All routes — except for the Senior Professional Route — require the submission of the Critical Analysis for Final Assessment interview. Please refer to the Senior Professional Route Guidance for Applicants for requirements with regard to that particular route.

The Critical Analysis is a written report — a detailed analysis of a project or projects with which you have been involved during your training period.

It is an opportunity for you to demonstrate your ability to apply business, interpersonal and technical competencies in the course of your work (i.e., Mandatory, Core and Optional competencies, as detailed in the three APC guides)

You must demonstrate an ability to act and think independently and competently (Level 2 and Level 3 competencies as detailed in the three APC guides).

The Critical Analysis is an opportunity for you to showcase your involvement in a project. It is not meant to be a narrative of the project itself. Candidates must demonstrate to the assessors — who will read the document and interview you on it — what you did, decisions you made, issues you took into consideration and the lessons that you ultimately learned.

Project Choice

Choice of topic is extremely important.

Candidates may choose one project or projects that you have been involved in that highlights an issue or aspect of work common across projects.

Your involvement in the project can vary — you do not have to project manage the project but you must be able to demonstrate a reasonable involvement in the project. Assessors are looking to assess your role in the project or role in a team — they are not seeking to assess the project itself.

The project can also vary in terms of size, costings and duration and completion stage

Where possible, choose a project that is interesting where you had to consider real issues. Ensure that the project presented real challenges and issues and make sure to link the competencies attainment to the project issues.

Format

The Critical Analysis word count is 3,000 words, excluding appendices. It should include photos and plans (no larger than A4) and it must be word processed.

It is important to ensure that you stick to the word count.

Your introduction should be brief — do not repeat information that you have already provided elsewhere in the documentation, such as your employment/company details. Keep it to approx. 300 words and then directly address the issues to be covered.

Your Critical Analysis must include the following headings:

  • Key issues — Be careful when selecting the key issues — ensure you do not select too many issues and run the risk of simply skimming the surface instead of providing detailed analysis. Ensure that you link your competencies to the issues. One or two issues on a project may be large enough to form the basis of a good critical analysis — alternatively you could deal with one/two issues across a number of projects.

  • Options/Reasons for rejection of certain options — You must deal with all options considered, showing your ability to think laterally and logically. These should be genuine options and include those that were chosen/ rejected and full reasoning behind same. You need to be able to show that you considered alternative courses of action.
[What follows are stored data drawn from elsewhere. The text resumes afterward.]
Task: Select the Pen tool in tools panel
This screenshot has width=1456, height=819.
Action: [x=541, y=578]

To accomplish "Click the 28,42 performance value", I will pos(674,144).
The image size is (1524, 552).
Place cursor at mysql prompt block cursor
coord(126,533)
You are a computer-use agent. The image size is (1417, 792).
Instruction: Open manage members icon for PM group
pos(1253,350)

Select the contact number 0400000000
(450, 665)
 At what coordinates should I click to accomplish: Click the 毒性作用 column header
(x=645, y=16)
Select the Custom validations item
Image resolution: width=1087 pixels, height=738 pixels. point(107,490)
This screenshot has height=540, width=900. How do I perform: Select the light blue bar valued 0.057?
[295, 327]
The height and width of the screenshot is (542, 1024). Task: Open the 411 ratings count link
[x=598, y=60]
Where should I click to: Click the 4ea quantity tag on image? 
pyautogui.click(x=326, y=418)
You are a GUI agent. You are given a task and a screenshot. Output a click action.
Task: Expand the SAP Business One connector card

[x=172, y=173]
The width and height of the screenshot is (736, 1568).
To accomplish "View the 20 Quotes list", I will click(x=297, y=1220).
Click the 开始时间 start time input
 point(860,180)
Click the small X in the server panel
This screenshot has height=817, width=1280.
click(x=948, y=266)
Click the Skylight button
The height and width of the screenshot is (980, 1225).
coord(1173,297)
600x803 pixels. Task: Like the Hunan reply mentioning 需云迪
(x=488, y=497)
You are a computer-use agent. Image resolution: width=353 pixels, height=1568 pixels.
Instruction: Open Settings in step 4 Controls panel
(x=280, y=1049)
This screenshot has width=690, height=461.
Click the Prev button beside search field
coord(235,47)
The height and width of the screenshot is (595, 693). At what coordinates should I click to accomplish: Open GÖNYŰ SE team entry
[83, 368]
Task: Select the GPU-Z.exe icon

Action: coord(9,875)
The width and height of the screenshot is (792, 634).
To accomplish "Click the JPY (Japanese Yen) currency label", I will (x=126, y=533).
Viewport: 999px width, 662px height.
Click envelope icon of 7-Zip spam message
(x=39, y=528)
  • The candidate’s proposed solution and reasons supporting their choice — The candidate must be able to present a detailed account of the reasons supporting a course of action — relate reasons to the competencies

  • A critical appraisal of the outcome and reflective analysis of experience gained — The Critical Analysis is about being retrospective; identify what went well and what did not go well. Reflect on what you learned from the project — how can this be of benefit to you in your profession and with regard to future challenges? These must be real lessons that you learned — what would you do different with the benefit of hindsight?

Remember

  • The Critical Analysis is an opportunity for you to create a positive first impression; it offers you the perfect platform to impress the assessment panel.

  • The Critical Analysis must reflect your written and graphic communication skills. The Critical Analysis is not prepared under exam conditions so it must be of adequate professional standard.

  • The Critical Analysis in essence must include analysis, reflective thought and problem solving and must demonstrate learning from experience gained.